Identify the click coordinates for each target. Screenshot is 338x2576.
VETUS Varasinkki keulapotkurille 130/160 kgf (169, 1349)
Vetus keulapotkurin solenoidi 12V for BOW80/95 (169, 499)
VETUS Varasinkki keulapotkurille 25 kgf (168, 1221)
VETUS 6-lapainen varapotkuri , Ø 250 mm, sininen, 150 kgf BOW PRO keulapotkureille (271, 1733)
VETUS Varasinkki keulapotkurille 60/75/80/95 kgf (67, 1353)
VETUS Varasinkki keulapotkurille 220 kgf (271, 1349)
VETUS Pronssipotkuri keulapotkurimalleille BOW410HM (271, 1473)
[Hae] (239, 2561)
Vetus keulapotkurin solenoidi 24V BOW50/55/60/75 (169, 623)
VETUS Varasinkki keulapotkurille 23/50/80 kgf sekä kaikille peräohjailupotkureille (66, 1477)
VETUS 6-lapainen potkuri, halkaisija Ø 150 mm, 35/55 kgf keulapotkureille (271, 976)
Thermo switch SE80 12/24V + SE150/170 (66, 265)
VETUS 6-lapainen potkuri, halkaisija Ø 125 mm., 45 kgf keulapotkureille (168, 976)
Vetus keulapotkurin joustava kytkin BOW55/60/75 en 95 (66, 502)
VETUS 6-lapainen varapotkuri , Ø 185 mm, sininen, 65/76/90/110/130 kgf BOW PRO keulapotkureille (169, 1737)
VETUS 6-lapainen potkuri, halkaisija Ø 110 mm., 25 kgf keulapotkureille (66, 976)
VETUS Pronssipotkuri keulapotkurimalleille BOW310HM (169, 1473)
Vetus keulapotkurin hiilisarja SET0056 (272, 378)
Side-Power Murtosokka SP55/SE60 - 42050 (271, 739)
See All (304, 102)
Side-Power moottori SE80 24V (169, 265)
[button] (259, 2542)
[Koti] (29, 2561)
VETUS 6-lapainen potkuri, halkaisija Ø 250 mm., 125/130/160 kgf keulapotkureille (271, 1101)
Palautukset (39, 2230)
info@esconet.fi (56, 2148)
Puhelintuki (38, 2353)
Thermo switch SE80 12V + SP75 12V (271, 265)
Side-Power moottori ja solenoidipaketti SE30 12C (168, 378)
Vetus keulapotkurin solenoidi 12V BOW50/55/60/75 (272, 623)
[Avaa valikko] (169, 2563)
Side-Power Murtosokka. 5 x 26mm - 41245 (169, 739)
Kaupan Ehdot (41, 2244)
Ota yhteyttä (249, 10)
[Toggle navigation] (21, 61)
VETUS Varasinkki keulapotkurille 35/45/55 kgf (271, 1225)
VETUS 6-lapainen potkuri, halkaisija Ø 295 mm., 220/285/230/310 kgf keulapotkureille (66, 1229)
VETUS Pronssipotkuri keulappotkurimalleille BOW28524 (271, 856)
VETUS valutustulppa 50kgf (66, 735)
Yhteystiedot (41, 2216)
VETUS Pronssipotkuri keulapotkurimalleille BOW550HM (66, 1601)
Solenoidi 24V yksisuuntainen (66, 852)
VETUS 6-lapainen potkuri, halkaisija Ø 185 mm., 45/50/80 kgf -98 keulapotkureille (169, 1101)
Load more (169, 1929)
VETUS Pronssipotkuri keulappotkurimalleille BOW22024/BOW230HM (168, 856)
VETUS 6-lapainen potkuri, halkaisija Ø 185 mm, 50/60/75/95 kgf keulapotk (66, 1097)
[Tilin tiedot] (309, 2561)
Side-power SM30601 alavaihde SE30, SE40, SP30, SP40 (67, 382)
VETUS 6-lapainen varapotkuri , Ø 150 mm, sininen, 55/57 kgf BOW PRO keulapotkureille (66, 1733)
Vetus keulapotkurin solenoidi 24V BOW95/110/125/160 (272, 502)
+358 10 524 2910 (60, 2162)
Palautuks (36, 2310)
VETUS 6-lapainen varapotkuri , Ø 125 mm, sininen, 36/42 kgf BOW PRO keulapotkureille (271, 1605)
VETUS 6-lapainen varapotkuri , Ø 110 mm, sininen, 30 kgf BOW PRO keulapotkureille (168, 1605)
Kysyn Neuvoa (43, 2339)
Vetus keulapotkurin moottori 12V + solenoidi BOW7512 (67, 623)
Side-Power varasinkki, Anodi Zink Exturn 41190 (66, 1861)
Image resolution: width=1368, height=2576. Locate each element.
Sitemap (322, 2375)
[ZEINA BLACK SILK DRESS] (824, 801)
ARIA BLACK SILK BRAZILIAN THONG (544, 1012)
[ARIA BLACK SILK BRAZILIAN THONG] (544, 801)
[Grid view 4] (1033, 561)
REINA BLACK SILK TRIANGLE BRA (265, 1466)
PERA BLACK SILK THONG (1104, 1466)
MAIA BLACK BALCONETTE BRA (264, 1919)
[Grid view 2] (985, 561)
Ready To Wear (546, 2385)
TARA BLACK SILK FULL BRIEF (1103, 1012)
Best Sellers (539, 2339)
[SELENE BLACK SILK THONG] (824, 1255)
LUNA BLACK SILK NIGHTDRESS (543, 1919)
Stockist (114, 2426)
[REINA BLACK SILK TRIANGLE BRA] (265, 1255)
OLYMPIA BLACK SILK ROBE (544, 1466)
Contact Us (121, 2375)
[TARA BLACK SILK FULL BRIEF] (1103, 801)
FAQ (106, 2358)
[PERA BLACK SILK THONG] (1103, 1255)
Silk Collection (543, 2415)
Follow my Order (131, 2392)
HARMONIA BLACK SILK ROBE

Your objective
Repeat, word for word, the lines from the start of the records to the line that contains "Solenoidi 24V yksisuuntainen (66, 852)", both of them included, and no others.

Response to the exercise
Identify the click coordinates for each target. Screenshot is 338x2576.
VETUS Varasinkki keulapotkurille 130/160 kgf (169, 1349)
Vetus keulapotkurin solenoidi 12V for BOW80/95 (169, 499)
VETUS Varasinkki keulapotkurille 25 kgf (168, 1221)
VETUS 6-lapainen varapotkuri , Ø 250 mm, sininen, 150 kgf BOW PRO keulapotkureille (271, 1733)
VETUS Varasinkki keulapotkurille 60/75/80/95 kgf (67, 1353)
VETUS Varasinkki keulapotkurille 220 kgf (271, 1349)
VETUS Pronssipotkuri keulapotkurimalleille BOW410HM (271, 1473)
[Hae] (239, 2561)
Vetus keulapotkurin solenoidi 24V BOW50/55/60/75 (169, 623)
VETUS Varasinkki keulapotkurille 23/50/80 kgf sekä kaikille peräohjailupotkureille (66, 1477)
VETUS 6-lapainen potkuri, halkaisija Ø 150 mm, 35/55 kgf keulapotkureille (271, 976)
Thermo switch SE80 12/24V + SE150/170 (66, 265)
VETUS 6-lapainen potkuri, halkaisija Ø 125 mm., 45 kgf keulapotkureille (168, 976)
Vetus keulapotkurin joustava kytkin BOW55/60/75 en 95 (66, 502)
VETUS 6-lapainen varapotkuri , Ø 185 mm, sininen, 65/76/90/110/130 kgf BOW PRO keulapotkureille (169, 1737)
VETUS 6-lapainen potkuri, halkaisija Ø 110 mm., 25 kgf keulapotkureille (66, 976)
VETUS Pronssipotkuri keulapotkurimalleille BOW310HM (169, 1473)
Vetus keulapotkurin hiilisarja SET0056 (272, 378)
Side-Power Murtosokka SP55/SE60 - 42050 (271, 739)
See All (304, 102)
Side-Power moottori SE80 24V (169, 265)
[button] (259, 2542)
[Koti] (29, 2561)
VETUS 6-lapainen potkuri, halkaisija Ø 250 mm., 125/130/160 kgf keulapotkureille (271, 1101)
Palautukset (39, 2230)
info@esconet.fi (56, 2148)
Puhelintuki (38, 2353)
Thermo switch SE80 12V + SP75 12V (271, 265)
Side-Power moottori ja solenoidipaketti SE30 12C (168, 378)
Vetus keulapotkurin solenoidi 12V BOW50/55/60/75 (272, 623)
[Avaa valikko] (169, 2563)
Side-Power Murtosokka. 5 x 26mm - 41245 (169, 739)
Kaupan Ehdot (41, 2244)
Ota yhteyttä (249, 10)
[Toggle navigation] (21, 61)
VETUS Varasinkki keulapotkurille 35/45/55 kgf (271, 1225)
VETUS 6-lapainen potkuri, halkaisija Ø 295 mm., 220/285/230/310 kgf keulapotkureille (66, 1229)
VETUS Pronssipotkuri keulappotkurimalleille BOW28524 (271, 856)
VETUS valutustulppa 50kgf (66, 735)
Yhteystiedot (41, 2216)
VETUS Pronssipotkuri keulapotkurimalleille BOW550HM (66, 1601)
Solenoidi 24V yksisuuntainen (66, 852)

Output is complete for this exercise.